# Your instructions:
Beginning at the line containing "Where should I click to: Click the green", repeat each line below exactly up to and including the line containing "The height and". Do not repeat the pictures.

----

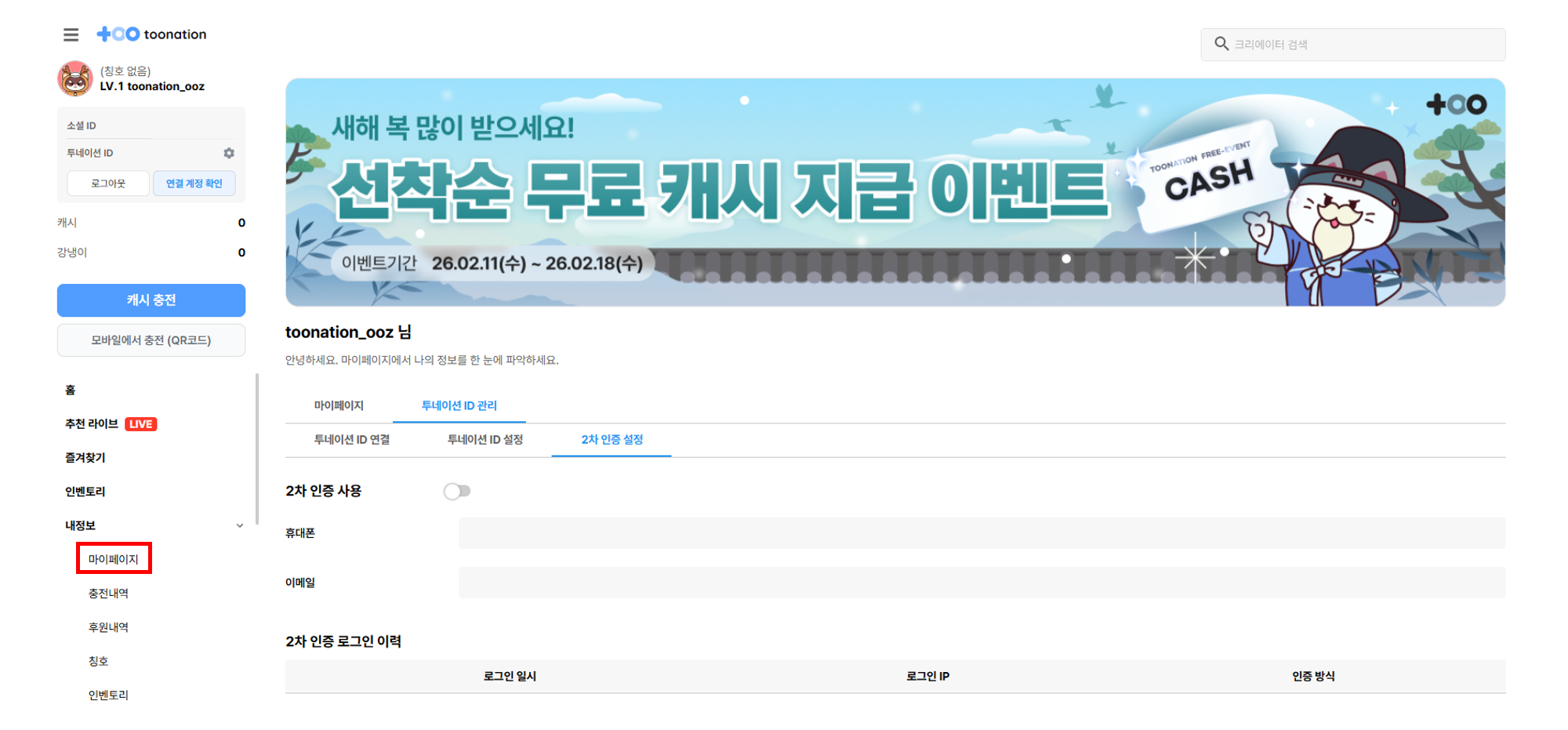Open the 투네이션 ID settings gear
1568x730 pixels.
pyautogui.click(x=229, y=153)
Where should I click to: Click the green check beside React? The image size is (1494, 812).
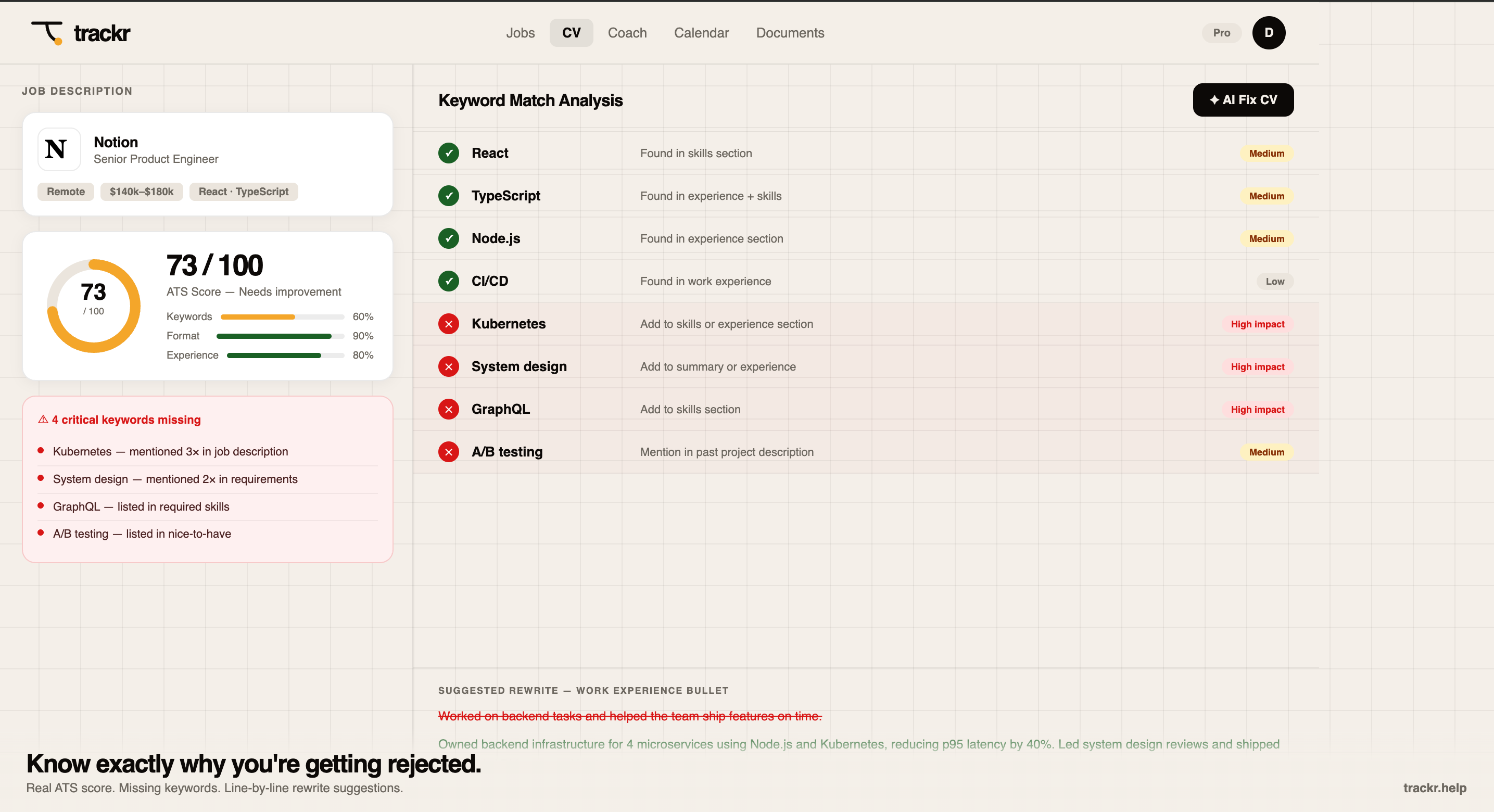[448, 153]
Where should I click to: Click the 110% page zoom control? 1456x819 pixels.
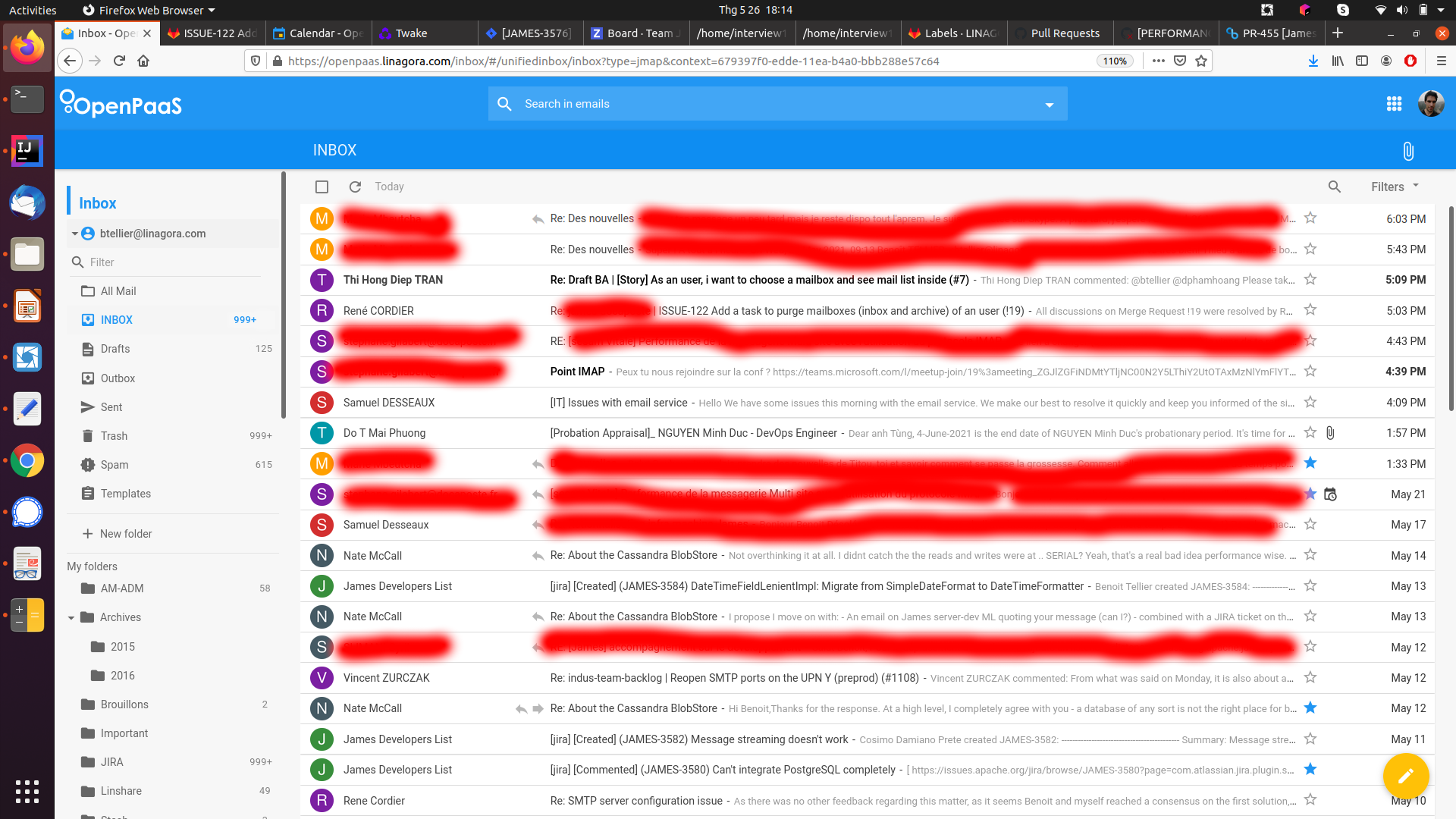pos(1114,61)
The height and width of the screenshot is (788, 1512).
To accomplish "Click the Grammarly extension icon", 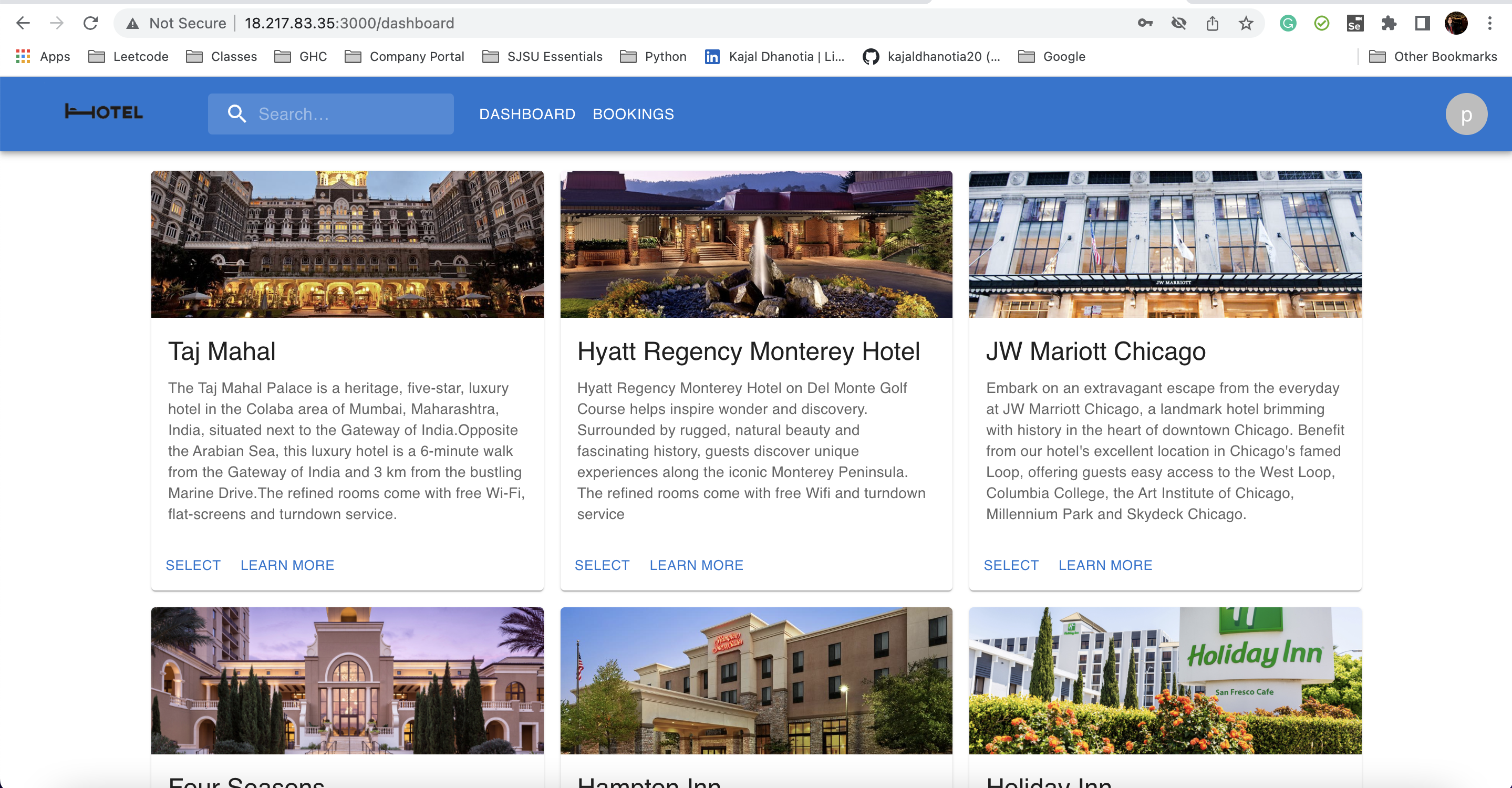I will pyautogui.click(x=1288, y=24).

----

# Exercise answer:
Where should I click to: Click the green check beside React? The image size is (1494, 812).
[448, 153]
Where should I click to: Click the 110% page zoom control? 1456x819 pixels.
pos(1114,61)
The height and width of the screenshot is (788, 1512).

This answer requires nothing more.